On Tuesday, I had this bizarre conversation with this chyk in accounting. It seems that over there in accounting, I'm some kind of idol or something. This is so ironic from my point of view, because I'm not usually very aggressive in meetings, but, as it turns out, I've been very aggressive in all the meetings *she's* been in with me. See, for our DiffServe product, I'm doing the "data mediation". In this case, that means I'm counting the customers packets and summarizing it for accounting at the end of the month. There's a lot more involved, but that's what I talk to her about, and other parts of the company have made some astoundingly bad suggestions to me in said meetings and I jumped right up and told them why they were stupid. God help everyone when I really know I'm right. Luckily for the rest of you, that doesn't happen very often.
Anyway, I had explained to her why co-lo would be doing their billing differently than eClass. You know, the stuff about how web farms send small requests for big replies making their traffic unbalanced. Diff Serve is more of a transit product and since people are using it for VOIP, the traffic should be reasonably balanced blah blah blah. Then I said that I could whip up their billing script if she got to the point of doing it by hand, which she has apparently done before.

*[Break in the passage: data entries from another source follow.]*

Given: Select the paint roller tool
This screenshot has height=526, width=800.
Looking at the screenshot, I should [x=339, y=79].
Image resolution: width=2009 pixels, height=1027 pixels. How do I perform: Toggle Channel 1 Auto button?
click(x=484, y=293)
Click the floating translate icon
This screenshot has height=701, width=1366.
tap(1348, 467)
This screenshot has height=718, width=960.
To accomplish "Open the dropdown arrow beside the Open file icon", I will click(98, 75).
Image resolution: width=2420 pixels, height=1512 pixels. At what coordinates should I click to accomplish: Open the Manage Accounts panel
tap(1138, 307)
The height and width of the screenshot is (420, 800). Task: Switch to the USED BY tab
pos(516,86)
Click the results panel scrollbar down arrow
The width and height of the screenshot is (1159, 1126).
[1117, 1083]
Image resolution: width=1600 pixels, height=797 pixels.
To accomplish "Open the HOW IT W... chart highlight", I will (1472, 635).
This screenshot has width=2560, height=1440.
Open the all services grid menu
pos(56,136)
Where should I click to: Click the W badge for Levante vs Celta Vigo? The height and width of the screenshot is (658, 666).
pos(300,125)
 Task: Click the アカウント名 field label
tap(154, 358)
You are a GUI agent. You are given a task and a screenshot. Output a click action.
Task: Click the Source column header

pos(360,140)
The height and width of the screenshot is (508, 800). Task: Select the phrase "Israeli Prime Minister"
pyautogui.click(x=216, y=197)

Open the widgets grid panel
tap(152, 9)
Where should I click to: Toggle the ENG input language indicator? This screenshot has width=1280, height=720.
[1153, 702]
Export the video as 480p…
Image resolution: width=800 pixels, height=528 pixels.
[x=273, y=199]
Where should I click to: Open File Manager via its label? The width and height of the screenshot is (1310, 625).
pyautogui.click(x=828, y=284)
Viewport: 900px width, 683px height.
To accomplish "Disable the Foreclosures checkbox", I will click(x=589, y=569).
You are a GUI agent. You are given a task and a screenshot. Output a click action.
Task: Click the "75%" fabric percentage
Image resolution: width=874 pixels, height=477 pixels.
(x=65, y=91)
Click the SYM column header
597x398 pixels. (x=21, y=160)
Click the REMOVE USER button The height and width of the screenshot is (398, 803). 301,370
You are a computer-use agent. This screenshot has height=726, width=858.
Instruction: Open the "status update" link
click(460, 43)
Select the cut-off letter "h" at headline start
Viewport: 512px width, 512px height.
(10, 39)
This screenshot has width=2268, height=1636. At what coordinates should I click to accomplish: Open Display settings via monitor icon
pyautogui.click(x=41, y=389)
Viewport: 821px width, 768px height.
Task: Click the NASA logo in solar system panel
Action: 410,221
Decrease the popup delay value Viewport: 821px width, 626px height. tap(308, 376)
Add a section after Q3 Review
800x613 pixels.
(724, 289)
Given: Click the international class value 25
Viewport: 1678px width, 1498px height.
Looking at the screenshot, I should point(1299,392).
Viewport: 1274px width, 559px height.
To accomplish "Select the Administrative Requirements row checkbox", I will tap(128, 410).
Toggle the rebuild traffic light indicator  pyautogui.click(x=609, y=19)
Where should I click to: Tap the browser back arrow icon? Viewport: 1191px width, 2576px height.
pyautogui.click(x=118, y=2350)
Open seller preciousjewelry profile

Really, all accountants should learn PERL (this is the proper spelling, but no one uses it. Phooey on all of you) in college. It would have changed my life back when I was doing other stuff.
I've drifted a bit here, but apparently they think I'm really cool. This always amazes me. They are, of course, intimidated by everyone in engineering. I'm starting to think that engineers do this on purpose just to keep the voice mail down.